Denis Kozhukhin was the soloist for the Prom 8 at the Royal Albert Hall, performing Rachmaninov Piano Concerto No.2 with the BBC Symphony Orchestra under their principal guest conductor, Dalia Stasevska. The concert took place on July 20th, and the program also included works by Jóhann Jóhannsson, Hildur Guðnadóttir, and Tchaikovsky.
You can listen to the BBC Radio broadcast of the concert HERE
“As a performance, this Rachmaninov was a meeting of souls between Kozhukhin and Stasevska.”
“No doubting the fluency of Kozhukhin, nor the ideal pacing; the BBC Symphony Orchestra was on its best behavior, too, with a notably expressive first horn solo from Nicholas Korth in the first movement.”

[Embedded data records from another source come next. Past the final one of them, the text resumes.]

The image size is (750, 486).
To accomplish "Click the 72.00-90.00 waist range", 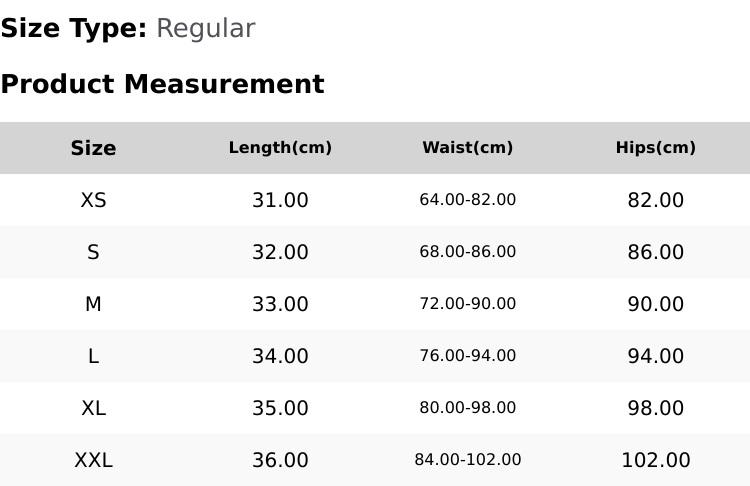I will click(468, 304).
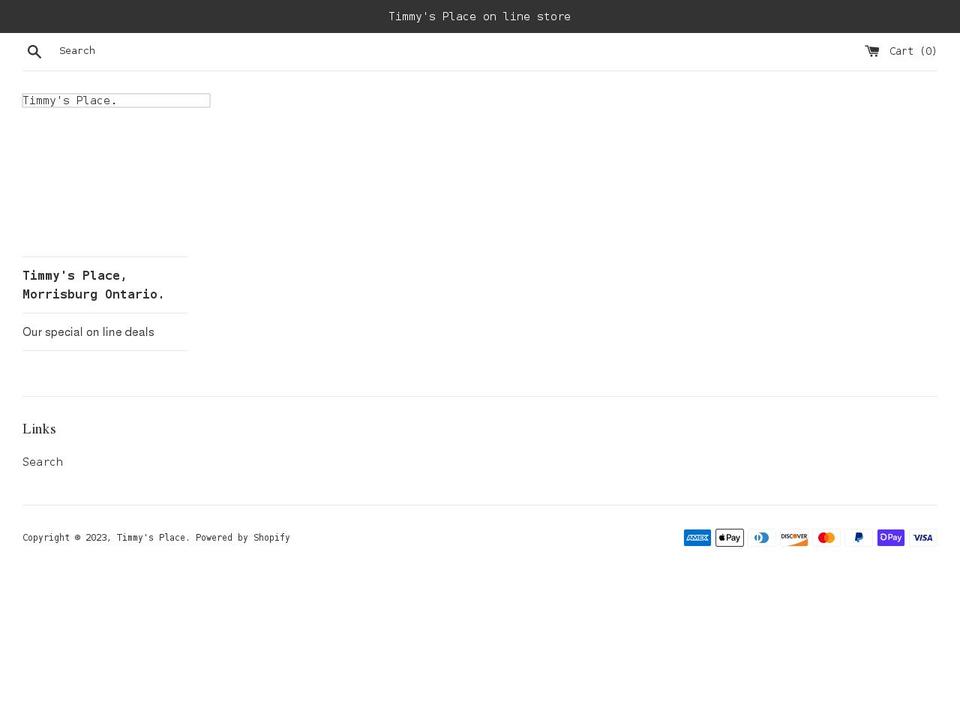Focus the Search input field in header
This screenshot has height=720, width=960.
150,51
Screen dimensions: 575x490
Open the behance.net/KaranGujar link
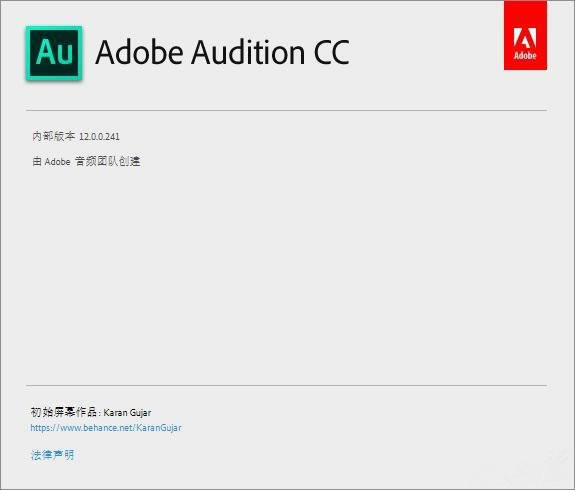[x=106, y=428]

“The finale was high-voltage, but not just super-virtuoso, but notable for the amount of detail (particularly woodwind) audible from the orchestra.”

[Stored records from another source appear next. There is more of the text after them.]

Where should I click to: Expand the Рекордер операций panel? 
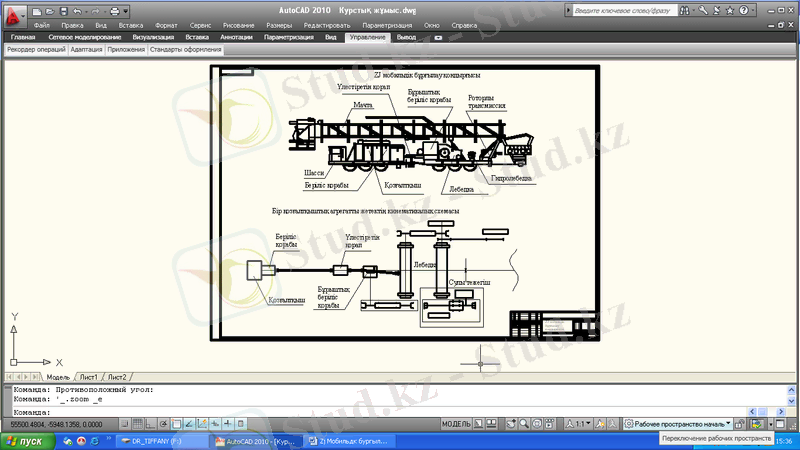36,48
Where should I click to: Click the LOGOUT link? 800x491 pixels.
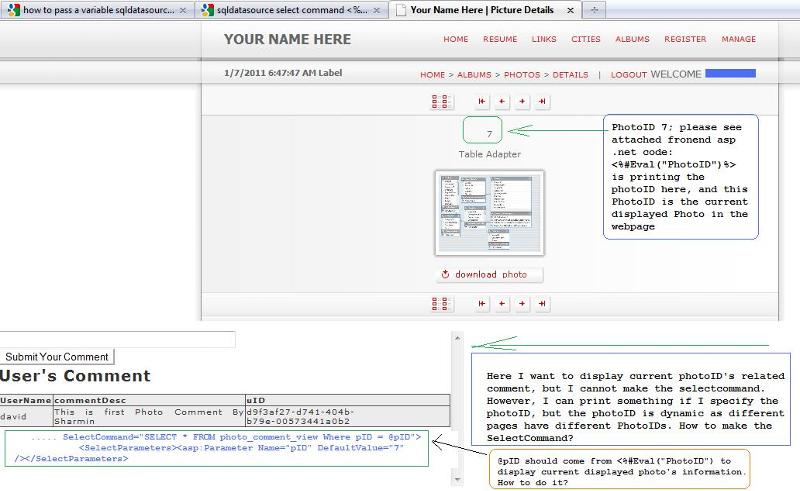[629, 75]
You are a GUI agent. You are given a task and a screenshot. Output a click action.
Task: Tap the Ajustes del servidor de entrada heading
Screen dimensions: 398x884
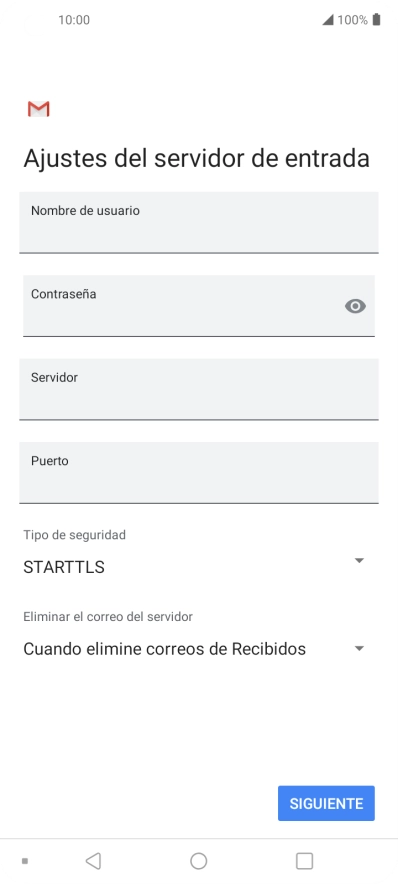[196, 158]
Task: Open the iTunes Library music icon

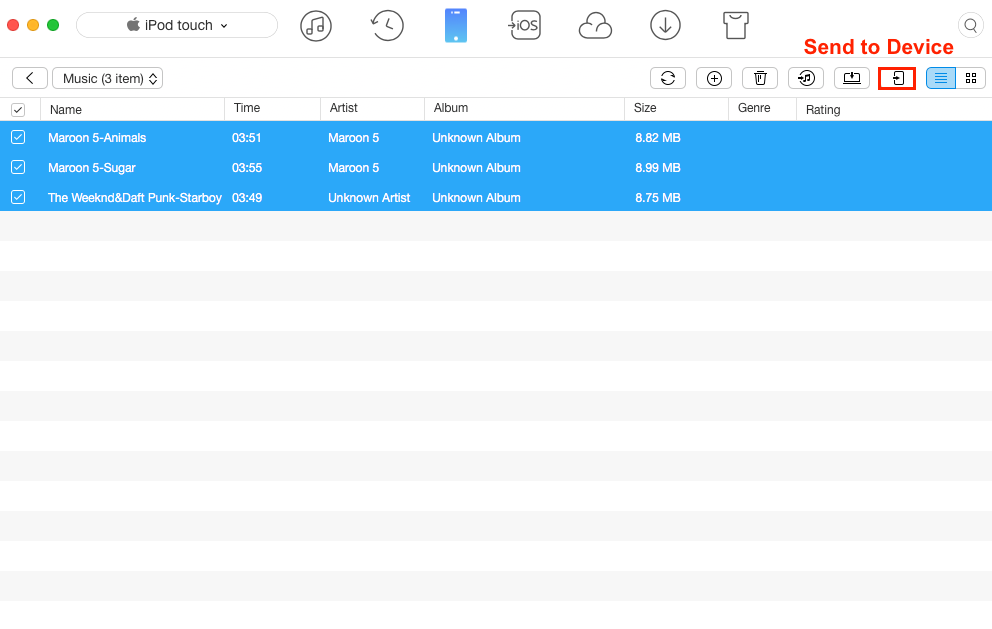Action: coord(316,26)
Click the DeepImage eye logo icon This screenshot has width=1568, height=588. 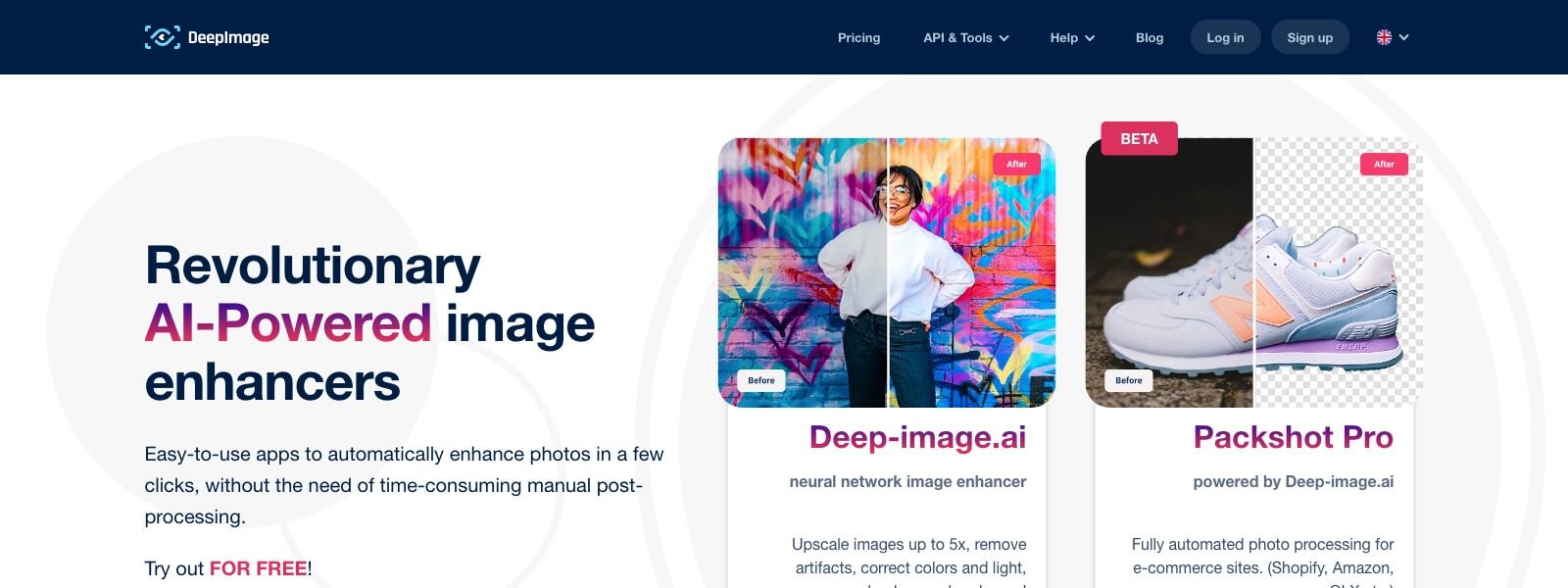coord(162,37)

“An encore, after the rapturous ovation accorded to Kozhukhin, was inevitable, and it could hardly have contrasted more (although still staying with Russia); the chorale-like ‘Mama’, No.4 from Tchaikovsky’s 1878 Children’s Album.”

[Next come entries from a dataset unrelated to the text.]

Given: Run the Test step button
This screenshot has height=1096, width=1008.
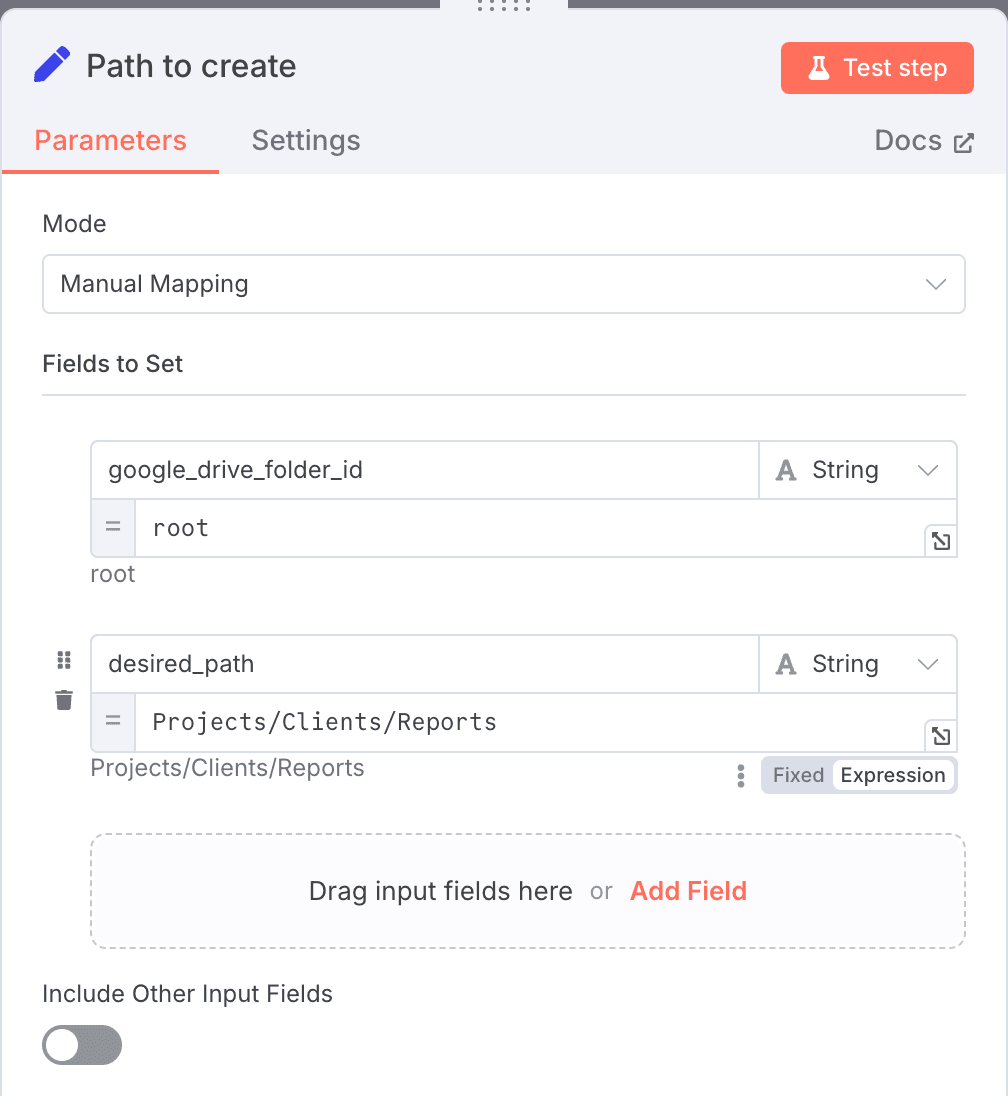Looking at the screenshot, I should [x=877, y=68].
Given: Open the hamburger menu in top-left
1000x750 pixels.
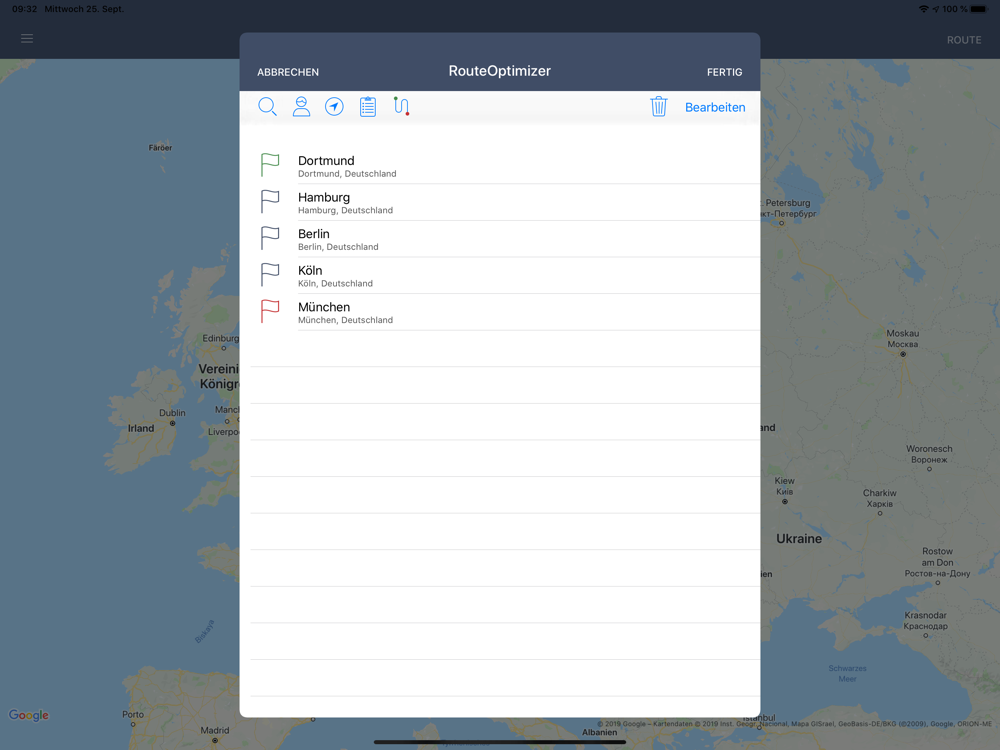Looking at the screenshot, I should [x=27, y=39].
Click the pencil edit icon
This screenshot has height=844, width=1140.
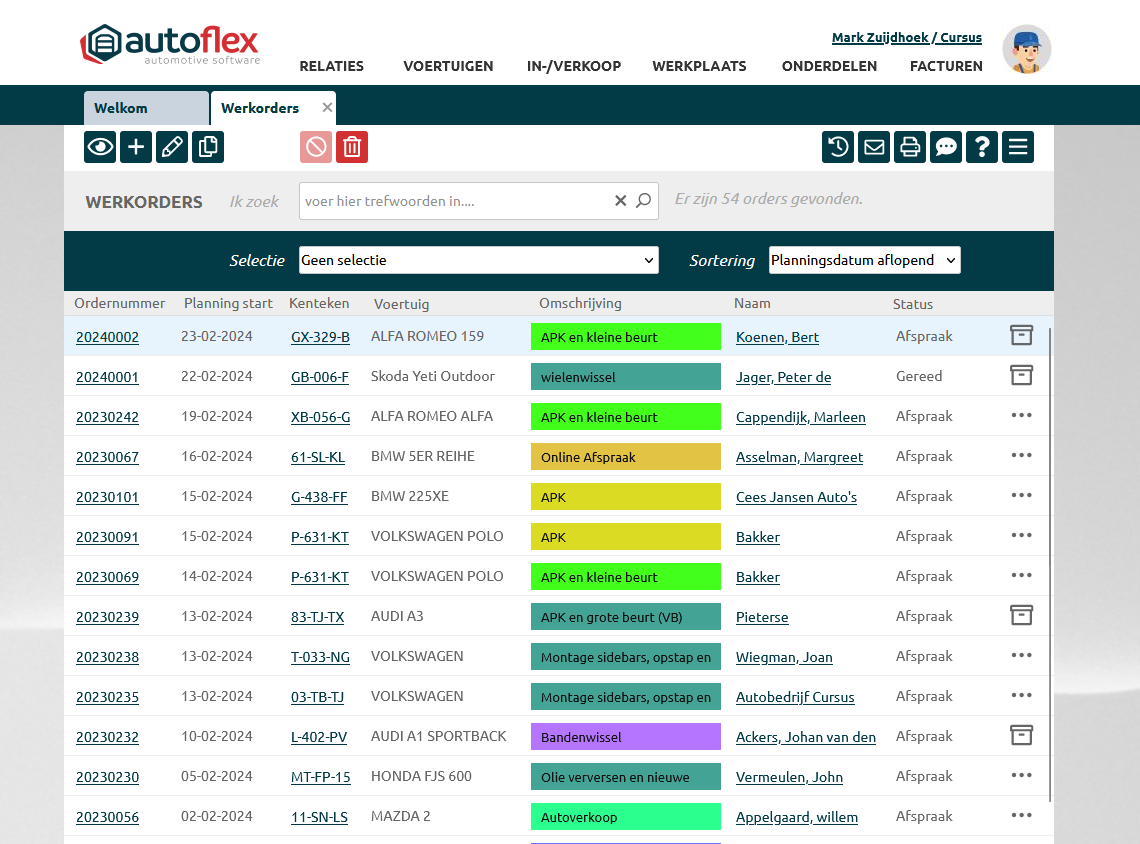172,147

“Then, as the final soft chord hung on the air, the Russian pianist Denis Kozhukhin launched into the familiar sequence of swelling chords that begins Rachmaninov’s 2nd Piano Concerto. This famous opening can sometimes be indulgently slow, but Kozhukhin remembered that it is only an introduction, not the main event, and brought us quickly to the main melody, while on the podium, Stasevska stood poised like a relay runner ready to take over. That combination of eager sensitivity and intelligence marked the whole performance, and it made the piece seem young and vital, rather than the sumptuous, over-upholstered star vehicle it can so easily become.”
“The pianist was Denis Kozhukhin, who did not take a heroic, look-at-me approach but played with humility and sensitivity. His restraint was compensated for by Dalia Stasevska, who was flamboyance itself, living every moment of the piece, as she did later with Tchaikovsky. The slow movement was pitched to perfection, bookended by Richard Hosford’s gorgeous clarinet solo and Kozhukhin’s magical placement of the final notes.”